La voz del carnicero delataba una cierta envidia, y Nick no pudo evitar que le invadiera una sensación de orgullo.
—Me gustaría ver cómo intentan quitármelo —dijo, y enseguida se avergonzó de lo infantiles que habían sonado sus palabras.
Los ojos castaños del anciano lo observaron impertérritos por un instante, antes de posarse sobre su mano.
—Tenga cuidado con eso. Nadie debe adivinar su significado. O, debería decir, su antiguo significado.
Nick frotó el anillo con el dedo pulgar y juró que nunca nadie volvería a quitárselo.
—¿Cuál es su nombre, carnicero?
El hombre sonrió sin demasiado convencimiento.
—Gracias por su interés —dijo—, pero se considera de mala educación preguntarle a un miembro del Gremio por su nombre real. Nunca lo haga; de todas formas, no se lo dirán. Mi nombre en el Gremio, y el que utilizo desde que salté, es Ricchar Hartmut. El suyo depende de usted. Solo puede contener un elemento del original. Yo preferí deshacerme de él por completo. Me resultó mucho más sencillo.

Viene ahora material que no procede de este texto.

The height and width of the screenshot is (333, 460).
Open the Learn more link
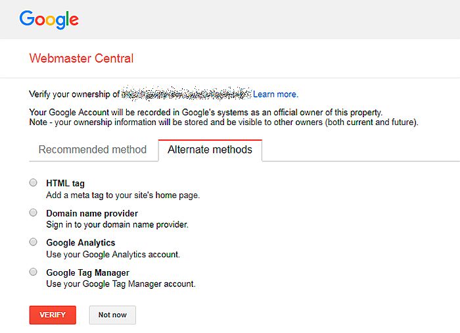[x=275, y=94]
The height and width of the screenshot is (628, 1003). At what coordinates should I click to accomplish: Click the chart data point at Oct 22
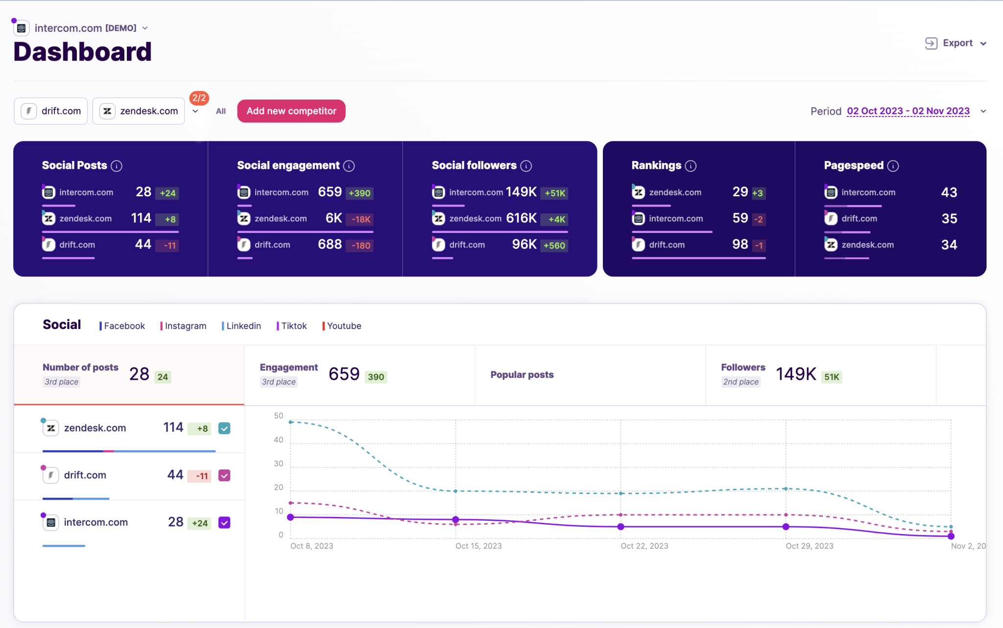point(621,527)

El pulgar de Nick se detuvo sobre la superficie lisa del anillo. El hombre que tenía frente a él había dado un salto de más de mil años hacia el futuro. Su rostro transmitía tranquilidad, pero sus ojos desprendían un destello sombrío.
—Por todos los santos —murmuró Nick en voz baja.
—Sí. —Ricchar asintió—. Veo que ya empieza a entenderlo. El camino es muy duro. —Se puso en pie, poseído por una repentina prisa—. Pero no tiene por qué preocuparse. El Gremio cuidará de usted, le educará, le proporcionará todo el dinero que necesite para construirse una vida nueva. Queremos que sea feliz.
La felicidad era un sentimiento que Nick no creía que volviera a experimentar nunca más. Sentía que estaba al borde del abismo, un abismo tan profundo que, si se precipitaba al vacío, lo más probable era que nunca llegara a tocar el fondo.
Sin embargo, no dijo nada y Ricchar continuó:
—Una vez que haya escogido su nuevo nombre, y deberá hacerlo antes de abandonar esta estancia, nunca nadie volverá a dirigirse a usted por su nombre de nacimiento ni por su título. —Hizo una pausa y luego añadió, como si la palabra le dejara un mal sabor de boca—: Milord.
Así que tenía que renunciar a su nombre y a su nacionalidad. Consideró todas las posibilidades un instante antes de decidirse por fin.
—Nicholas Davenant.
Eran su nombre de pila y el apellido de soltera de su abuela paterna.
—Encantado de conocerle, señor Davenant —dijo Ricchar, y le ofreció la mano.
—Llámeme Nick —dijo él mientras estrechaba la mano del carnicero.
De pronto sintió que el cambio empezaba a producirse. Estoy estrechando la mano de un carnicero franco, pensó. Le acabó de pedir que me llame Nick. Los dos deberíamos ser poco más que un montón de polvo.